Collected data
•••••

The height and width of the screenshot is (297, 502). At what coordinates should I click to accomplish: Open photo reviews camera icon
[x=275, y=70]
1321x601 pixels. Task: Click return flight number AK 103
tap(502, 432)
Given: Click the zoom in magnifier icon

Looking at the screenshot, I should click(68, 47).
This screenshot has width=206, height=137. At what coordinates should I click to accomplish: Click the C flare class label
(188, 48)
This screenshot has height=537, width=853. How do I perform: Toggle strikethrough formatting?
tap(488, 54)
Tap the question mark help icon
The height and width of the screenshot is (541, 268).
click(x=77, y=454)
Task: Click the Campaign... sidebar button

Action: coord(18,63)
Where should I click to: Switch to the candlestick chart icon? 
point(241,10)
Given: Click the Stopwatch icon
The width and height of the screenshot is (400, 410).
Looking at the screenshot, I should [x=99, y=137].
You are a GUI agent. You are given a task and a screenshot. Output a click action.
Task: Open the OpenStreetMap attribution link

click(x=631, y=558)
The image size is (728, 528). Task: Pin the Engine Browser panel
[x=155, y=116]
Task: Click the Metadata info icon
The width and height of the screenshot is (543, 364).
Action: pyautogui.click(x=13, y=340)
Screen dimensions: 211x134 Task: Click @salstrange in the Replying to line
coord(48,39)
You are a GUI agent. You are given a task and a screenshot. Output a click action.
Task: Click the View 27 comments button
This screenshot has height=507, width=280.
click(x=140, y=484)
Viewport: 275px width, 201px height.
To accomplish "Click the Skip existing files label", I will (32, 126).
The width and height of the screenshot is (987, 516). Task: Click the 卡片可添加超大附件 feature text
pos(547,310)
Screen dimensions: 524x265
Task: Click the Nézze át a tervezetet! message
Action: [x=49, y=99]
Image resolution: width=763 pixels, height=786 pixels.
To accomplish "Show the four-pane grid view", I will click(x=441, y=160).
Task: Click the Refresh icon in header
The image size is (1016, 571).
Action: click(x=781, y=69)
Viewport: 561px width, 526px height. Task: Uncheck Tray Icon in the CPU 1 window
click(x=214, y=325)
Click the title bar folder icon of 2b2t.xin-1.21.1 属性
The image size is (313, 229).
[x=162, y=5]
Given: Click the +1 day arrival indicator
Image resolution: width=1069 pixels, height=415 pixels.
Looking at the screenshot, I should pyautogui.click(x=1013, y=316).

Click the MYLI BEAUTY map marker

•••••

What you are asked to do => Please return all of the records exactly.

Exercise response =>
The height and width of the screenshot is (297, 502). At what coordinates should I click to accomplish: Open photo reviews camera icon
[x=275, y=70]
1321x601 pixels. Task: Click return flight number AK 103
tap(502, 432)
Given: Click the zoom in magnifier icon

Looking at the screenshot, I should click(68, 47).
This screenshot has width=206, height=137. At what coordinates should I click to accomplish: Click the C flare class label
(188, 48)
This screenshot has height=537, width=853. How do I perform: Toggle strikethrough formatting?
tap(488, 54)
Tap the question mark help icon
The height and width of the screenshot is (541, 268).
click(x=77, y=454)
Task: Click the Campaign... sidebar button

Action: coord(18,63)
Where should I click to: Switch to the candlestick chart icon? 
point(241,10)
Given: Click the Stopwatch icon
The width and height of the screenshot is (400, 410).
Looking at the screenshot, I should [x=99, y=137].
You are a GUI agent. You are given a task and a screenshot. Output a click action.
Task: Open the OpenStreetMap attribution link

click(x=631, y=558)
The image size is (728, 528). Task: Pin the Engine Browser panel
[x=155, y=116]
Task: Click the Metadata info icon
The width and height of the screenshot is (543, 364).
Action: pyautogui.click(x=13, y=340)
Screen dimensions: 211x134 Task: Click @salstrange in the Replying to line
coord(48,39)
You are a GUI agent. You are given a task and a screenshot. Output a click action.
Task: Click the View 27 comments button
This screenshot has height=507, width=280.
click(x=140, y=484)
Viewport: 275px width, 201px height.
To accomplish "Click the Skip existing files label", I will (32, 126).
The width and height of the screenshot is (987, 516). Task: Click the 卡片可添加超大附件 feature text
pos(547,310)
Screen dimensions: 524x265
Task: Click the Nézze át a tervezetet! message
Action: [x=49, y=99]
Image resolution: width=763 pixels, height=786 pixels.
To accomplish "Show the four-pane grid view", I will click(x=441, y=160).
Task: Click the Refresh icon in header
The image size is (1016, 571).
Action: click(x=781, y=69)
Viewport: 561px width, 526px height. Task: Uncheck Tray Icon in the CPU 1 window
click(x=214, y=325)
Click the title bar folder icon of 2b2t.xin-1.21.1 属性
The image size is (313, 229).
[x=162, y=5]
Given: Click the +1 day arrival indicator
Image resolution: width=1069 pixels, height=415 pixels.
Looking at the screenshot, I should pyautogui.click(x=1013, y=316).

Click the MYLI BEAUTY map marker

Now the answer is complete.